▶ **WHAT THE TASK ASKS**
Can you reproduce the listing word for word, from its first line through the line containing "tap(434, 32)", including that line?

A run of records:
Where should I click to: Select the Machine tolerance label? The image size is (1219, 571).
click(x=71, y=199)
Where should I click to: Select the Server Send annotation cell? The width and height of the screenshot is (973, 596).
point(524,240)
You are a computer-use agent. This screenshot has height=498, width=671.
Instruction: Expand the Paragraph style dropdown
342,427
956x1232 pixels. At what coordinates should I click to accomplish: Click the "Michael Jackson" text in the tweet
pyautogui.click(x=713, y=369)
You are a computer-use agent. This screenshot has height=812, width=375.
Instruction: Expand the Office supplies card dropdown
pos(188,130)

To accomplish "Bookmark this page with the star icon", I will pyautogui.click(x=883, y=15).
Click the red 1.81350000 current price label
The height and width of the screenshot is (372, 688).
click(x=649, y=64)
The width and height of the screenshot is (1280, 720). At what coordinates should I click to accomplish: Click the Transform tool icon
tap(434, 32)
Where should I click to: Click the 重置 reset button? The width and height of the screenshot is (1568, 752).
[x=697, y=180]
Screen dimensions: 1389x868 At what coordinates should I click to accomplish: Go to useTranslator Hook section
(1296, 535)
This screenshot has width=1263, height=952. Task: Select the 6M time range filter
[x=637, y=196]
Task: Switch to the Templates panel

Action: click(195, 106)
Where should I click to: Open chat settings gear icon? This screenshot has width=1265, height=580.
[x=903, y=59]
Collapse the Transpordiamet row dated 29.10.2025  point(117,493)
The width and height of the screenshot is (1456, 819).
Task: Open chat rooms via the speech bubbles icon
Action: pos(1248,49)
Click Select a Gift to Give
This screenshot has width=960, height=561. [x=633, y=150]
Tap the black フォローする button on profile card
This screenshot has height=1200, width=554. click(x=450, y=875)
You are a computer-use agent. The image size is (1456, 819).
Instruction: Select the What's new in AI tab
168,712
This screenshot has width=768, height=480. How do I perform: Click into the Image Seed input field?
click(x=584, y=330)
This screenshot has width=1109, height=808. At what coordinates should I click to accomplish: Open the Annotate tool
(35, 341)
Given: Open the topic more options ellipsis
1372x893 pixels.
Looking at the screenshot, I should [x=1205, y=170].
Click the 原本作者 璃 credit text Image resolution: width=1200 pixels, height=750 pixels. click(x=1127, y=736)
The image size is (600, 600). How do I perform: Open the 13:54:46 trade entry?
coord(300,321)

▶ **RESULT FOR THIS TASK**
Where should I click to: Select the Machine tolerance label? The image size is (1219, 571).
click(x=71, y=199)
Where should I click to: Select the Server Send annotation cell? The width and height of the screenshot is (973, 596).
point(524,240)
You are a computer-use agent. This screenshot has height=498, width=671.
Instruction: Expand the Paragraph style dropdown
342,427
956x1232 pixels. At what coordinates should I click to accomplish: Click the "Michael Jackson" text in the tweet
pyautogui.click(x=713, y=369)
You are a computer-use agent. This screenshot has height=812, width=375.
Instruction: Expand the Office supplies card dropdown
pos(188,130)

To accomplish "Bookmark this page with the star icon", I will pyautogui.click(x=883, y=15).
Click the red 1.81350000 current price label
The height and width of the screenshot is (372, 688).
click(x=649, y=64)
The width and height of the screenshot is (1280, 720). At what coordinates should I click to accomplish: Click the Transform tool icon
tap(434, 32)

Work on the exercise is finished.